If the update process in a template installs new kernels, those will not be used in template based qubes.
No, this should be done automatically.
These are kernels installed locally. They will not be used unless you
choose to use them by setting “kernel” to NONE in the settings, so the
qube will use local kernels.
Because this is locally installed.
Read the docs.
The only thing you mention that requires action is to confirm that you
installed a new kernel in dom0 with qubes-dom0-update, and that the new
kernel was not used on reboot. This would be a bug and should be
reported at GitHub.
I have never seen this happen: if you can show this did happen, you should
provide a good deal of evidence including attached update logs, and
details of your system, when submitting a bug report.

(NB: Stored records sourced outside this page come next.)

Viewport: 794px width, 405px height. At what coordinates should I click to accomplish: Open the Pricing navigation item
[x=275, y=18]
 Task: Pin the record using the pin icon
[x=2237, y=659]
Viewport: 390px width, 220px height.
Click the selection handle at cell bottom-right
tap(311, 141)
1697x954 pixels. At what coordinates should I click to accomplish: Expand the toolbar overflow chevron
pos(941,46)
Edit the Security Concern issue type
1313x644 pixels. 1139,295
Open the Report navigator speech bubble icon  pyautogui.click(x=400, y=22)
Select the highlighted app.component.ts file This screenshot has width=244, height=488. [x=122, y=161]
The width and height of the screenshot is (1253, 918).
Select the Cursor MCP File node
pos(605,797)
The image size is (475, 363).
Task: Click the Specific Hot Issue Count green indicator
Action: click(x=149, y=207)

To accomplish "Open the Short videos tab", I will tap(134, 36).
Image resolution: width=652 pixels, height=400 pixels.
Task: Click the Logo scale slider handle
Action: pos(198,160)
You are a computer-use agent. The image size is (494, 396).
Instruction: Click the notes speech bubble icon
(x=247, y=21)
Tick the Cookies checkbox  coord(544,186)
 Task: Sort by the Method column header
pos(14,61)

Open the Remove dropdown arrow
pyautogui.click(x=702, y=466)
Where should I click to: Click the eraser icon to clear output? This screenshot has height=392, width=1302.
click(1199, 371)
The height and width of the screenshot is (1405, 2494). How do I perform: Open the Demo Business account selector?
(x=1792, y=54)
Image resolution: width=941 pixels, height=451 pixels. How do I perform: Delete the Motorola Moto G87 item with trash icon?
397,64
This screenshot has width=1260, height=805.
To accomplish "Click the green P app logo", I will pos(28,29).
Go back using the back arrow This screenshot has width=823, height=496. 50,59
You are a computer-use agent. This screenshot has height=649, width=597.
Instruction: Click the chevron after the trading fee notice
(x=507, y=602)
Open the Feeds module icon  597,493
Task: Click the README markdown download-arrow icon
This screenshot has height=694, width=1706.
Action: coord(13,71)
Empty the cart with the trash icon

I never presume to speak for the Qubes team.
When I comment in the Forum or in the mailing lists I speak for myself.
Thank you for replying! I have read the doc you suggest before posting but couldn’t seem to find the details you kindly provided.
I hope you don’t mind these extra clarification questions too:
Is there any disadvantage in setting kernel to NONE in Qube Setting, thus making it a different version from the one in dom0?
In case it is better for some reason to have all qubes running the same kernel version (as dom0), is it good and is there a way to disable kernel updates in domU templates and somehow update template kernels only explicitly when needed? (with the idea not to waste traffic for software that won’t be used anyway)
If your dom0 kernel is not the newest available, you likely selected the current one manually some time back.
Unfortunately Qubes OS uses the upstream Fedora /etc/default/grub config which will always re-use the kernel you selected last. IMHO this may even pose a security risk for users who don’t notice that. Anyway a bug is open at qubes-issues.
I’d say yes. You wouldn’t use kernel specially crafted by Qubes’ devs.
Are you saying that Qubes’ devs craft kernels for each distro which can run in a qube (fedora, debian, and the other community templates)?
What does this special crafting include?
How does this crafting improve anything (thus making it an advantage to use an older kernel)?
Why do these crafted kernels lag behind latest stable kernels? Is that not a disadvantage?
What if one installs (creates a template) using a distro which is not available for Qubes? How will that “play” with the dom0 kernel version?
and (quoting myself):
Is there a way to disable kernel updates in domU templates and somehow update template kernels only explicitly when needed? (with the idea not to waste traffic for software that won’t be used anyway)? Would you recommend this?
I would very much like to get it right and I am certainly not willing to waste anyone’s time. I have read the related docs and searched the web for these answers but could not find them. It took me a quite a few hours but I don’t mind reading the right info from the places you mention. Unfortunately, I could not to find them, so it would be great if you share some links.
Qubes provides dom0 kernels that are used in all distros, excepting (I
assume) Whonix . I don’t use Whonix so cant confirm this. The kernels
are not distro specific.
You can see the source in GitHub.
I haven’t checked for a while but I do not think that the kernel-vm packages
have any particular “crafting”, other than being packaged to be loaded
in to a qube.
It allows for easier administration of the system.
If you are desperate you can always try the kernel-latest-qubes-vm
package, or even pull that from the testing repository for the very
If you have created a new template it will use the same mechanism for
loading kernels as the rest.
If you install a standalone then you set kernel to “None” and load the
standard kernel from that distro.
You can also build a custom kernel and package it in dom0 for use by any
templates. All that is in the docs
This isn’t Qubes specific and you may find mechanisms per distro.
In Debian, you can mark packages as hold: sudo apt-mark hold <package-name>
There used to be a plugin to lock dnf updates to a specific version, but
I think that disappeared a few years ago.
You can try dnf mark install kernel-VERSION which should hold that
package version on the system, but that hasn’t always worked for me.
Or define an exclusion like this: exclude=package PACKAGE_NAME in /etc/dnf/dnf.conf
None of that is Qubes specific, except you must do it in the template.
Will holding/locking the kernel-VERSION in templates (to avoid wasting traffic) also block proper updating/propagation of the kernel version from dom0 (when it updates) to the templates? Or is the process of kernel version propagation from dom0 to templates completely independent from in-template kernel updates (assuming template kernel is set to “default” and not customized in any way)?
Example of what I mean:
dom0 - 5.15.57
fedora - 5.15.57
debian - 5.15.57
On the same date one locks/holds kernel versions in templates fedora and debian.
Later date 2:
dom0 gets a kernel update to (say) 5.20 and templates get all package updates (except for the previously locked/held packages of kernel) as in a normal update.
What will happen to template kernels then? Will they remain 5.15.57 or will they also update to 5.20?